Set problem 1: Translate this sentence from the forum thread about Civil War computer games into Spanish: "I am looking for suggestions on a good Civil War computer wargame."

— START OF Provided passage —

# Civil War computer game for me and my son



## Pergamum (Aug 19, 2010)

Hello,

I am looking for suggestions on a good Civil War computer wargame. 

Not a large strategic level thing where you have to pick the types of guns and build railroads and fight the entire war, but a battle level game where the units are already there and you position them in line of battle and fight and see their lines advance, etc.

Gettysburg by Sid Meir's comes into mind, but I don't know if there is anything better; besides, I heard that it has glitches with Windows XP.

P.s. this will be my first computer game buy since my teenage years. My son wants a computer game to play against me so I also decided to buy one for myself, and I also wanted something historical.


----------



## KMK (Aug 19, 2010)

Sid Meier's Civilization is awesome. In fact, I cannot allow myself to play it. I am helplessly addicted. I would imagine any of his games are very good.


----------



## CharlieJ (Aug 19, 2010)

KMK said:


> Sid Meier's Civilization is awesome. In fact, I cannot allow myself to play it. I am helplessly addicted. I would imagine any of his games are very good.


 
Yep. I started playing this in 3rd grade, and I still play it.

Sorry, Pergy, I don't know of any Civil War games.


----------



## Edward (Aug 19, 2010)

If one of the purposes is learning some history about the War of Northern Aggression, you might look at Civil War 2 Generals by Sierra. I haven't played it in some time, but I recall that it was a pretty good turn based game. There's a review here: Civil War Generals 2: Grant, Lee, Sherman Review for PC - GameSpot or Google Civil.War.2 Generals Sierra

To your original post - I do recall Sid Meyers Gettysburg as being occasionally glitchy.


----------



## Marrow Man (Aug 19, 2010)

No kidding about Civilization being addictive. When I was teaching school, one summer someone loaned me their game. I started playing late one evening and I couldn't stop. The next thing I knew the sun was starting to rise...


----------



## KMK (Aug 19, 2010)

Marrow Man said:


> No kidding about Civilization being addictive. When I was teaching school, one summer someone loaned me their game. I started playing late one evening and I couldn't stop. The next thing I knew the sun was starting to rise...


 
Yes, but did you call in sick and continue to play like I did? I finally went to bed that evening. I finally had to make a deal with myself that I wouldn't even look at the game. I threw it out and have never looked back.


----------



## ooguyx (Aug 20, 2010)

Here is a chart to help the civ fans:

View attachment 1892


----------



## Pergamum (Aug 20, 2010)

— END OF Provided passage —
— START OF Extracted records —

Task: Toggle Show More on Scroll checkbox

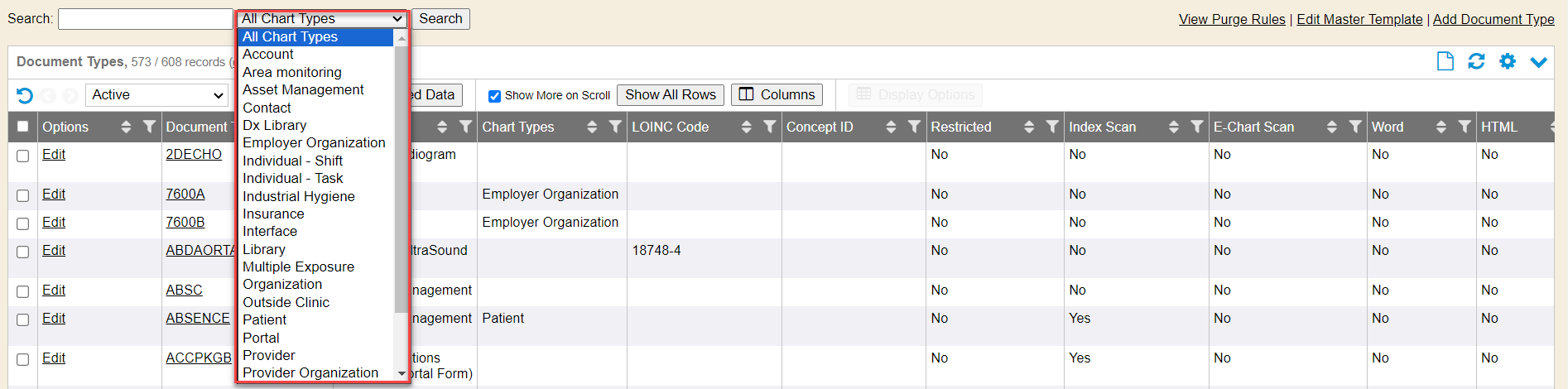Action: pos(494,96)
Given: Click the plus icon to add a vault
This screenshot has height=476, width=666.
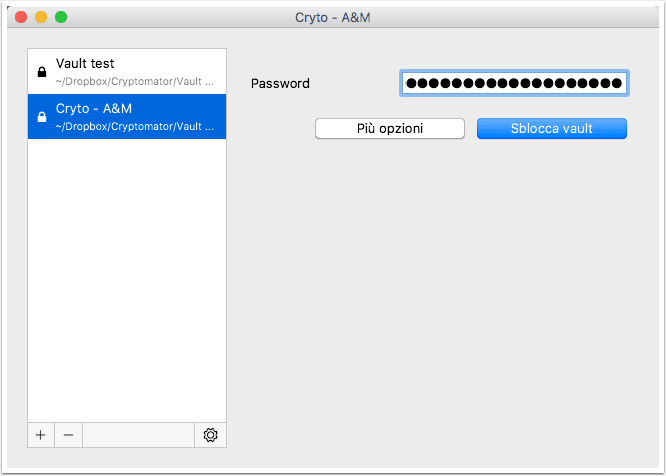Looking at the screenshot, I should (40, 435).
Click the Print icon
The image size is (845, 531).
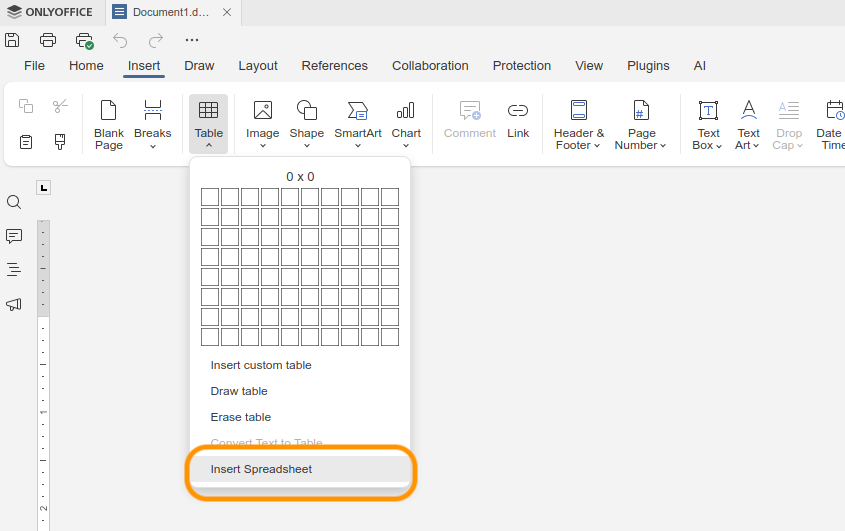pyautogui.click(x=48, y=40)
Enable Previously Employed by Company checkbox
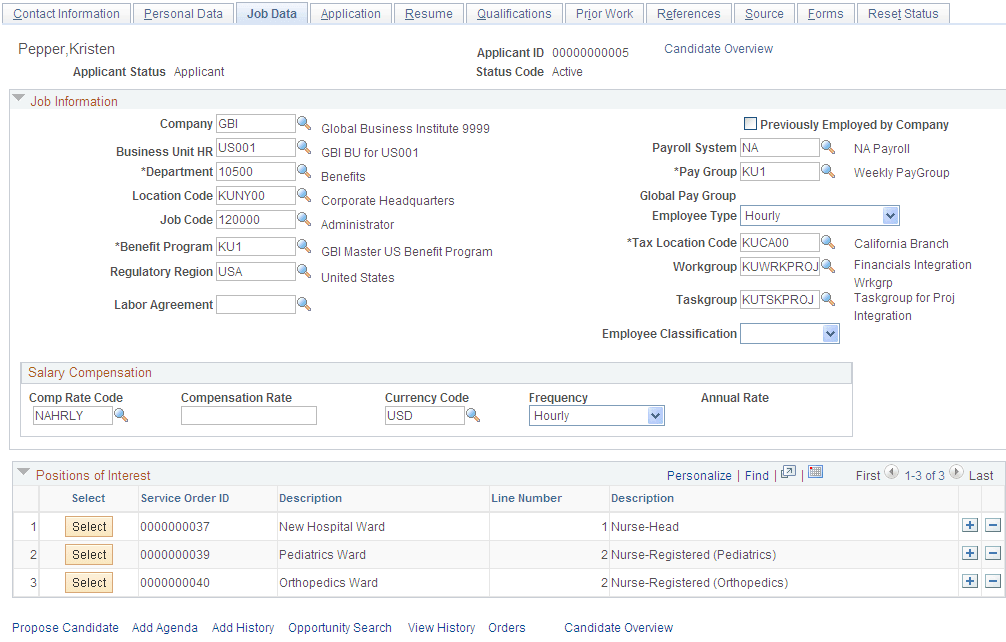 point(750,123)
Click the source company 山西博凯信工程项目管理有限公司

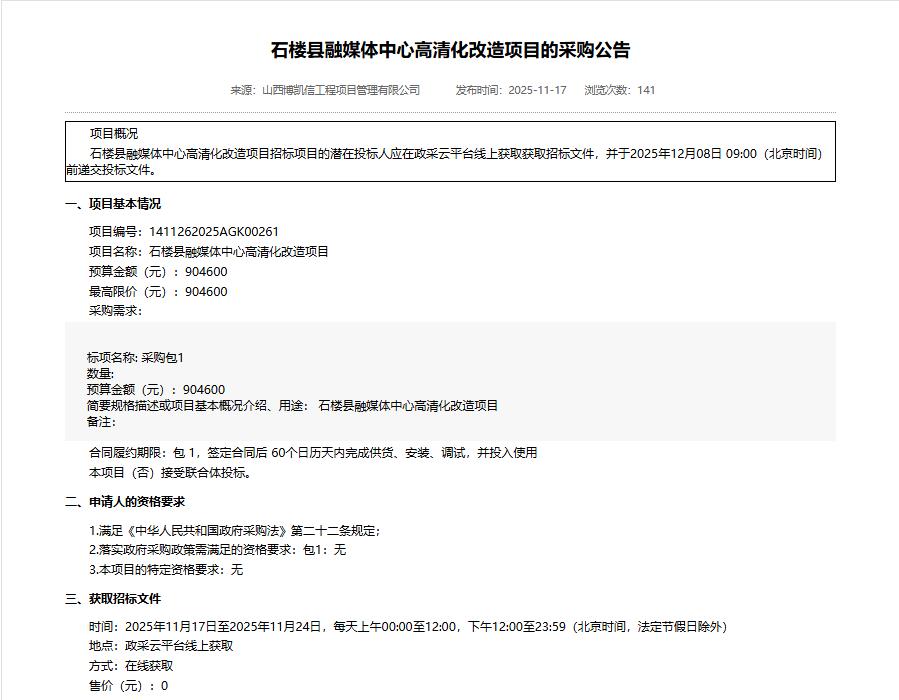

— END OF Extracted records —

Set problem 2: List every line in the rows above that contains the word "checkbox".

Worked answer 1: Busco sugerencias sobre un buen juego de guerra de computadora ambientado en la Guerra Civil.

Worked answer 2:
Task: Toggle Show More on Scroll checkbox
Enable Previously Employed by Company checkbox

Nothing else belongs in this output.